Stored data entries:
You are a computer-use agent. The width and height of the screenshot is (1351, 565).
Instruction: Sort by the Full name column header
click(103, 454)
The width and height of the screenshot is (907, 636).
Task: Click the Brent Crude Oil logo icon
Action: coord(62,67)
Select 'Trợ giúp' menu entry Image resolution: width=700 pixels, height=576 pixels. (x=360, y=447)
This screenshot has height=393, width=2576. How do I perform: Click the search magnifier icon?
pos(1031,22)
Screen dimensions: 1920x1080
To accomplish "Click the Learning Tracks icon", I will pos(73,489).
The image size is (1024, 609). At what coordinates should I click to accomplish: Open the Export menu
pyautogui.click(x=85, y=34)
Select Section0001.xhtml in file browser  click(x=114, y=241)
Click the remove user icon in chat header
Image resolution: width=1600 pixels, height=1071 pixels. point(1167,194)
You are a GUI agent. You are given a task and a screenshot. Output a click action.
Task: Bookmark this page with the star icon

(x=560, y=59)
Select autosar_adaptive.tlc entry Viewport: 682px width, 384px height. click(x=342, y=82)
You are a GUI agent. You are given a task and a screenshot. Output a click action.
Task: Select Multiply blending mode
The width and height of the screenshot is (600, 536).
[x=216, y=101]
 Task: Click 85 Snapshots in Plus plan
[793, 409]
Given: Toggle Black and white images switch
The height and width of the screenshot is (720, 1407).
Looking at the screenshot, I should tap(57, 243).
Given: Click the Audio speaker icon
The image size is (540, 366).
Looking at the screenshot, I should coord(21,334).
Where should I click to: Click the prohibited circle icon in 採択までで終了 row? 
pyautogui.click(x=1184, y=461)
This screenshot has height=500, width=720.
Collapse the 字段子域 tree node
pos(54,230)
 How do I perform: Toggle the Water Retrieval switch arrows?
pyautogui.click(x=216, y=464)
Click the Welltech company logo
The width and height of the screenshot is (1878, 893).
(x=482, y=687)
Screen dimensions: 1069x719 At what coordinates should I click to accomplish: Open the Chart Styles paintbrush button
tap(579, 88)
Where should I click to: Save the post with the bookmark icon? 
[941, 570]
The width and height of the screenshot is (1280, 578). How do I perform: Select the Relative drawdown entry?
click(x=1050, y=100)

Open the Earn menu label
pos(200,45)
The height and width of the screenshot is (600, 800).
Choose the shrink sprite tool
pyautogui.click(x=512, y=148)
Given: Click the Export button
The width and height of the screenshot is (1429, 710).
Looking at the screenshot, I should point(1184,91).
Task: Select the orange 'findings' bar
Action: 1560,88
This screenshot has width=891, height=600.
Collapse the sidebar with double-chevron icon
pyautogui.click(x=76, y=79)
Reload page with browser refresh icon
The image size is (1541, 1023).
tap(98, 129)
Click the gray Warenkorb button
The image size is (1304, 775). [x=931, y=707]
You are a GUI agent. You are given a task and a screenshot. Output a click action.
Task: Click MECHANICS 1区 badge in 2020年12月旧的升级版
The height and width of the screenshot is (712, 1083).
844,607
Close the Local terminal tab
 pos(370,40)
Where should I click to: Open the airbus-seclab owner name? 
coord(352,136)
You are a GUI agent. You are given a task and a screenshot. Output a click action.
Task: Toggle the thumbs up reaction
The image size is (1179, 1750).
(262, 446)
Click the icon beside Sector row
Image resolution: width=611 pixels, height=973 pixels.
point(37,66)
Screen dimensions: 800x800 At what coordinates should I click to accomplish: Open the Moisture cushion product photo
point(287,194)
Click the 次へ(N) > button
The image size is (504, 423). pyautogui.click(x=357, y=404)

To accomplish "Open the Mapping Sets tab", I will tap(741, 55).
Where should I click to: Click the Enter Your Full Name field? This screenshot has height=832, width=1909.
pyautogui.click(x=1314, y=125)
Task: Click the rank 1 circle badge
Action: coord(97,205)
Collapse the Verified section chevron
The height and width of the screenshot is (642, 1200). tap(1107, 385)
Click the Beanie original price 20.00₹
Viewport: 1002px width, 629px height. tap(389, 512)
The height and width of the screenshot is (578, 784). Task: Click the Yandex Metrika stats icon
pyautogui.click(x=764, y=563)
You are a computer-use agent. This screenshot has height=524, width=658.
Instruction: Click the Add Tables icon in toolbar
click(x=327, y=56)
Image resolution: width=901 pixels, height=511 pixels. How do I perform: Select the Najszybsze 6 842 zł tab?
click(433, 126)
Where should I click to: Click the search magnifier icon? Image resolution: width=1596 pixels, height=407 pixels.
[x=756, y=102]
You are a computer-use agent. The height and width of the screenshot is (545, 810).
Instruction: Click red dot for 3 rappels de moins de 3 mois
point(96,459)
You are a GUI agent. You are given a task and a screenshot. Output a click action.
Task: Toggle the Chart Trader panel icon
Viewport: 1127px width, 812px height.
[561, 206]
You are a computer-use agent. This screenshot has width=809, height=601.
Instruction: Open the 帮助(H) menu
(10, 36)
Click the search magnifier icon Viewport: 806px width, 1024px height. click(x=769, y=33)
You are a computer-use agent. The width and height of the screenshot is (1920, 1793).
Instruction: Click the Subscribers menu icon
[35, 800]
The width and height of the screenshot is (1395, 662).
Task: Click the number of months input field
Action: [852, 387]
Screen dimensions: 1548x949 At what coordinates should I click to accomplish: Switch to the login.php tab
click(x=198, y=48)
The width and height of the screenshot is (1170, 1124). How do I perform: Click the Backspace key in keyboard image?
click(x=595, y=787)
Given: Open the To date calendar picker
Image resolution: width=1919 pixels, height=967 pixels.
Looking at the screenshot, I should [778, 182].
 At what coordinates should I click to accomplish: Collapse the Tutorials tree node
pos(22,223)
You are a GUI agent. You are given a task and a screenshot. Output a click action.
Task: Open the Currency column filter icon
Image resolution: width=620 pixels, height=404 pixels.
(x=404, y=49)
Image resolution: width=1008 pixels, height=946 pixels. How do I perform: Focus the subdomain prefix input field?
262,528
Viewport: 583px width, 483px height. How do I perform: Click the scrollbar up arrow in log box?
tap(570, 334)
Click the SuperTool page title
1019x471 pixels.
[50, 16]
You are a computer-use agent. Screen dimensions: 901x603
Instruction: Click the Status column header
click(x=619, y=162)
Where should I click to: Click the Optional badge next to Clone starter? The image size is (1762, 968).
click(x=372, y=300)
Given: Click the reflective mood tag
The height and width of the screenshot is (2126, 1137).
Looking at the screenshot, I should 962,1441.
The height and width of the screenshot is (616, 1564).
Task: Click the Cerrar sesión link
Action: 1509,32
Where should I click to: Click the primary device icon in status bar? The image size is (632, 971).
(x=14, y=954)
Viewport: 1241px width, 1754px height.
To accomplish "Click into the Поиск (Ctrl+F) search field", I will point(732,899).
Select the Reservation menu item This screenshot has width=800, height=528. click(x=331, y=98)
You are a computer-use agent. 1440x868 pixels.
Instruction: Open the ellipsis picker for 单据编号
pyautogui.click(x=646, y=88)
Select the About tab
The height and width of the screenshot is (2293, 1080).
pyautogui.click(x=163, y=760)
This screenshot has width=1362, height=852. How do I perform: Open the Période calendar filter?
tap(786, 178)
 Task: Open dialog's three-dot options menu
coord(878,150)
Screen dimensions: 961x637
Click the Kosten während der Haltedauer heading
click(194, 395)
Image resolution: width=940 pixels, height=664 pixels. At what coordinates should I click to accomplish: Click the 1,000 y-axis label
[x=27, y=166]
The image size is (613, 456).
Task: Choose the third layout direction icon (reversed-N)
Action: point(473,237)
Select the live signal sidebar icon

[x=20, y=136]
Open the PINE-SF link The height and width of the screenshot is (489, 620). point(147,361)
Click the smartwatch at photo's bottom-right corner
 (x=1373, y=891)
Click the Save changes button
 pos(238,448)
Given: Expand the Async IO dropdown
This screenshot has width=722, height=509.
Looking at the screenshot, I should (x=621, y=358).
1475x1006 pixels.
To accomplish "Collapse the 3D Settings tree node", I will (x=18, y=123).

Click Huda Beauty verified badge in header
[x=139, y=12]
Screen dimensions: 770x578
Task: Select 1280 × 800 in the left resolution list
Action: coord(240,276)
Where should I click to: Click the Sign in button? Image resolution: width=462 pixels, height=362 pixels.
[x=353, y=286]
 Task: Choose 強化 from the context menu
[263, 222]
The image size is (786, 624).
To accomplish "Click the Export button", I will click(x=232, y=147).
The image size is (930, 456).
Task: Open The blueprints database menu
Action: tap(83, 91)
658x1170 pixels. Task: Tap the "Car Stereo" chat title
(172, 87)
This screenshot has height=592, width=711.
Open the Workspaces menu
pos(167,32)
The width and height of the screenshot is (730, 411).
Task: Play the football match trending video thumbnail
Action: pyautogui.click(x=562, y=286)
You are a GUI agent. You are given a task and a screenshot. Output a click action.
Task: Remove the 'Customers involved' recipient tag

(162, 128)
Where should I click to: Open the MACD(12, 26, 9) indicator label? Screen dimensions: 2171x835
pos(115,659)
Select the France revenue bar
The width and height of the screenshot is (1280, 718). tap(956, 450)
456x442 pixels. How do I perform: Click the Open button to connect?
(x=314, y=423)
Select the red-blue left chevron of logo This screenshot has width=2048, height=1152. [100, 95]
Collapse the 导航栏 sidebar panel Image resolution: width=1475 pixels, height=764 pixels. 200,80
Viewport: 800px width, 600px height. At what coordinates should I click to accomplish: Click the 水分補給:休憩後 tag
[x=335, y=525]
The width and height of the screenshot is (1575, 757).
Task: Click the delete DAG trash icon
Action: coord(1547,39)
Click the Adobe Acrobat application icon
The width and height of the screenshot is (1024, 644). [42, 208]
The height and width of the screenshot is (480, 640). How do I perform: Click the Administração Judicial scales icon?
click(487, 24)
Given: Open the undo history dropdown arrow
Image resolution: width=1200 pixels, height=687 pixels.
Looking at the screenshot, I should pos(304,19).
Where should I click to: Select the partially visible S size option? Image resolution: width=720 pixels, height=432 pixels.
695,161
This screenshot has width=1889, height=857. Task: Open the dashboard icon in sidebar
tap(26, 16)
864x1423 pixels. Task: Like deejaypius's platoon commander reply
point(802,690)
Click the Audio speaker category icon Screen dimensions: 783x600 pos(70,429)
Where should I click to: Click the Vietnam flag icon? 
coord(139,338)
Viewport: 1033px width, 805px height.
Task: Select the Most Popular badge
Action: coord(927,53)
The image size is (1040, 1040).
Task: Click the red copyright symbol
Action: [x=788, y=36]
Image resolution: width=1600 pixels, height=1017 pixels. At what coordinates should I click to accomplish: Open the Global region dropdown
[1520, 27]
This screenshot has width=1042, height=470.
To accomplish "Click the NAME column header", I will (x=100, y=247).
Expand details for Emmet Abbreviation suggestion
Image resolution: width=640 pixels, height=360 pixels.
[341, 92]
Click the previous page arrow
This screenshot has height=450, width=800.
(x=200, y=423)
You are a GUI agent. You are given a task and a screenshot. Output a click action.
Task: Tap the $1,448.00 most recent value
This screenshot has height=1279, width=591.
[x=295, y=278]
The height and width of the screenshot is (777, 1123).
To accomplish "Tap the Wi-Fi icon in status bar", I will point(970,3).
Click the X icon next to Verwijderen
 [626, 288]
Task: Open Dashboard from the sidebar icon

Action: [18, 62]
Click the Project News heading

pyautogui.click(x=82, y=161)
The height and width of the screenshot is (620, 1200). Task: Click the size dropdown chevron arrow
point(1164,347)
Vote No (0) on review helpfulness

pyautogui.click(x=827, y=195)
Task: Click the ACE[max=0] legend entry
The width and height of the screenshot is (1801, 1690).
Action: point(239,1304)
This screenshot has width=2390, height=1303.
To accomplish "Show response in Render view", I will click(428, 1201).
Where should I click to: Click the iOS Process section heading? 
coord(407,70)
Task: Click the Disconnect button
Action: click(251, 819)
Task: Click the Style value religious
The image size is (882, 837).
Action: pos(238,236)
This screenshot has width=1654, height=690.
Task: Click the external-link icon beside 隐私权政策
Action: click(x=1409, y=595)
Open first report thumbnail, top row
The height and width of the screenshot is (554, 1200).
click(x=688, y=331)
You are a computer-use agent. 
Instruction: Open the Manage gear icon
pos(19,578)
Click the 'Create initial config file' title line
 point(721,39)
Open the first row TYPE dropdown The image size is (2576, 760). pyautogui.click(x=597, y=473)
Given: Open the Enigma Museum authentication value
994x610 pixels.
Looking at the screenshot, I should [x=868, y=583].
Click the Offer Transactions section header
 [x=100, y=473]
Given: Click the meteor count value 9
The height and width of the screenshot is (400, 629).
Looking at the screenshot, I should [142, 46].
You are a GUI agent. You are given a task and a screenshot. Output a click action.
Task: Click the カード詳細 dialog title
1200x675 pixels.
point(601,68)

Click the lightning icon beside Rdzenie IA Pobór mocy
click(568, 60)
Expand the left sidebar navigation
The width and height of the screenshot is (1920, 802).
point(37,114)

◆ **Work request**: Reprint exactly the lines above that start at the one with "At what coordinates should I click to accomplish: Collapse" and end at the one with "Given: Click the reflective mood tag", keeping both and adding none.

◆ **Response**:
 At what coordinates should I click to accomplish: Collapse the Tutorials tree node
pos(22,223)
You are a GUI agent. You are given a task and a screenshot. Output a click action.
Task: Open the Currency column filter icon
Image resolution: width=620 pixels, height=404 pixels.
(x=404, y=49)
Image resolution: width=1008 pixels, height=946 pixels. How do I perform: Focus the subdomain prefix input field?
262,528
Viewport: 583px width, 483px height. How do I perform: Click the scrollbar up arrow in log box?
tap(570, 334)
Click the SuperTool page title
1019x471 pixels.
[50, 16]
You are a computer-use agent. Screen dimensions: 901x603
Instruction: Click the Status column header
click(x=619, y=162)
Where should I click to: Click the Optional badge next to Clone starter? The image size is (1762, 968).
click(x=372, y=300)
Given: Click the reflective mood tag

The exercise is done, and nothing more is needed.